» **EXERCISE BRIEF**
Reproduce every one of the following entries word for word, line by line, without changing anything.

---------- DATA FOR THIS EXERCISE ----------

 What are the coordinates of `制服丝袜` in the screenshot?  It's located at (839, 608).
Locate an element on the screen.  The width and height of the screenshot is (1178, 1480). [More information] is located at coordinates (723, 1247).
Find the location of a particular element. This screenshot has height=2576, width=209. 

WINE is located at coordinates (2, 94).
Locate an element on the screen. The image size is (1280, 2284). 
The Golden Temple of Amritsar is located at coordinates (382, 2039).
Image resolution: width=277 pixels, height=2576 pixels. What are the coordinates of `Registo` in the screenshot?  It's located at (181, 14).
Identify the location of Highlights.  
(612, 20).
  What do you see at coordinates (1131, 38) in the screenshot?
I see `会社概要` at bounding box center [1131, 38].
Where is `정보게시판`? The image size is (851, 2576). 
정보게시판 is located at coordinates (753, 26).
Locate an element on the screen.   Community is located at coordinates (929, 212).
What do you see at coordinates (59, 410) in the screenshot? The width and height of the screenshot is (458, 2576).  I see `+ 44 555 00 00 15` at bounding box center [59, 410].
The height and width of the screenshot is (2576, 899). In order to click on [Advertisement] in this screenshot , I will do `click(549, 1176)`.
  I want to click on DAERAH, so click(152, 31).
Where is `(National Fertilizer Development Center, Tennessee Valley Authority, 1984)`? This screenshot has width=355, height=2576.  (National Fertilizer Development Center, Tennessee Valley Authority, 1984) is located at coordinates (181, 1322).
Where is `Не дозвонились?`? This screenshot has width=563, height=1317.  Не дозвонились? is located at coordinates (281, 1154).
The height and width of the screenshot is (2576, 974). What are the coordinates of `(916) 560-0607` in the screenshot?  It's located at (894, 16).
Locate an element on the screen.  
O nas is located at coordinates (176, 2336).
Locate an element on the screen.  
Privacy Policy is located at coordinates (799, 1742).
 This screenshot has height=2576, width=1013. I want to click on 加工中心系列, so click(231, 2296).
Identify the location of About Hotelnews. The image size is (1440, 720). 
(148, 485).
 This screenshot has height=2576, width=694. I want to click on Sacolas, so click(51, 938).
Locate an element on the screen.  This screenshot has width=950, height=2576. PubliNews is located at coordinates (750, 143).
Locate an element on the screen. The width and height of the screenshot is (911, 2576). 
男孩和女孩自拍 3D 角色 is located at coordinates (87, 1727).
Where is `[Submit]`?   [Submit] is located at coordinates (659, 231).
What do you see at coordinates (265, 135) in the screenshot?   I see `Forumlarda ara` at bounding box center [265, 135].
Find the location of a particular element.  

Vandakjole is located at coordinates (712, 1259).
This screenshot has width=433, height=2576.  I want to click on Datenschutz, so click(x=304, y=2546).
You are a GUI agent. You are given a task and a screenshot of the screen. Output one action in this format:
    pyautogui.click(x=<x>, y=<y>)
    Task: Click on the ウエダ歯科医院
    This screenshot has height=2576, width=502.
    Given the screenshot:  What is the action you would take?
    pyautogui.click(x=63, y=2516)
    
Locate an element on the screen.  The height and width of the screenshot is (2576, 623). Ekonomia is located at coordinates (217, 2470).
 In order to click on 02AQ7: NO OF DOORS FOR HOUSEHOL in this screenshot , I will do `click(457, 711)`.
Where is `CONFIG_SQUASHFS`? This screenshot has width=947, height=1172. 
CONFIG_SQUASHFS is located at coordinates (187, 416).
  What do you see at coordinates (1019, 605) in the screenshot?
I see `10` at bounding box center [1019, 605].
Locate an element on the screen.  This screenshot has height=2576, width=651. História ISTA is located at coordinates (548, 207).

----------

» **RESULT OF THIS TASK**
 What are the coordinates of `制服丝袜` in the screenshot?  It's located at (839, 608).
Locate an element on the screen.  The width and height of the screenshot is (1178, 1480). [More information] is located at coordinates (723, 1247).
Find the location of a particular element. This screenshot has height=2576, width=209. 

WINE is located at coordinates (2, 94).
Locate an element on the screen. The image size is (1280, 2284). 
The Golden Temple of Amritsar is located at coordinates (382, 2039).
Image resolution: width=277 pixels, height=2576 pixels. What are the coordinates of `Registo` in the screenshot?  It's located at (181, 14).
Identify the location of Highlights.  
(612, 20).
  What do you see at coordinates (1131, 38) in the screenshot?
I see `会社概要` at bounding box center [1131, 38].
Where is `정보게시판`? The image size is (851, 2576). 
정보게시판 is located at coordinates (753, 26).
Locate an element on the screen.   Community is located at coordinates (929, 212).
What do you see at coordinates (59, 410) in the screenshot? The width and height of the screenshot is (458, 2576).  I see `+ 44 555 00 00 15` at bounding box center [59, 410].
The height and width of the screenshot is (2576, 899). In order to click on [Advertisement] in this screenshot , I will do `click(549, 1176)`.
  I want to click on DAERAH, so click(152, 31).
Where is `(National Fertilizer Development Center, Tennessee Valley Authority, 1984)`? This screenshot has width=355, height=2576.  (National Fertilizer Development Center, Tennessee Valley Authority, 1984) is located at coordinates (181, 1322).
Where is `Не дозвонились?`? This screenshot has width=563, height=1317.  Не дозвонились? is located at coordinates (281, 1154).
The height and width of the screenshot is (2576, 974). What are the coordinates of `(916) 560-0607` in the screenshot?  It's located at (894, 16).
Locate an element on the screen.  
O nas is located at coordinates (176, 2336).
Locate an element on the screen.  
Privacy Policy is located at coordinates (799, 1742).
 This screenshot has height=2576, width=1013. I want to click on 加工中心系列, so click(231, 2296).
Identify the location of About Hotelnews. The image size is (1440, 720). 
(148, 485).
 This screenshot has height=2576, width=694. I want to click on Sacolas, so click(51, 938).
Locate an element on the screen.  This screenshot has width=950, height=2576. PubliNews is located at coordinates (750, 143).
Locate an element on the screen. The width and height of the screenshot is (911, 2576). 
男孩和女孩自拍 3D 角色 is located at coordinates (87, 1727).
Where is `[Submit]`?   [Submit] is located at coordinates (659, 231).
What do you see at coordinates (265, 135) in the screenshot?   I see `Forumlarda ara` at bounding box center [265, 135].
Find the location of a particular element.  

Vandakjole is located at coordinates (712, 1259).
This screenshot has width=433, height=2576.  I want to click on Datenschutz, so click(x=304, y=2546).
You are a GUI agent. You are given a task and a screenshot of the screen. Output one action in this format:
    pyautogui.click(x=<x>, y=<y>)
    Task: Click on the ウエダ歯科医院
    This screenshot has height=2576, width=502.
    Given the screenshot:  What is the action you would take?
    pyautogui.click(x=63, y=2516)
    
Locate an element on the screen.  The height and width of the screenshot is (2576, 623). Ekonomia is located at coordinates (217, 2470).
 In order to click on 02AQ7: NO OF DOORS FOR HOUSEHOL in this screenshot , I will do `click(457, 711)`.
Where is `CONFIG_SQUASHFS`? This screenshot has width=947, height=1172. 
CONFIG_SQUASHFS is located at coordinates (187, 416).
  What do you see at coordinates (1019, 605) in the screenshot?
I see `10` at bounding box center [1019, 605].
Locate an element on the screen.  This screenshot has height=2576, width=651. História ISTA is located at coordinates (548, 207).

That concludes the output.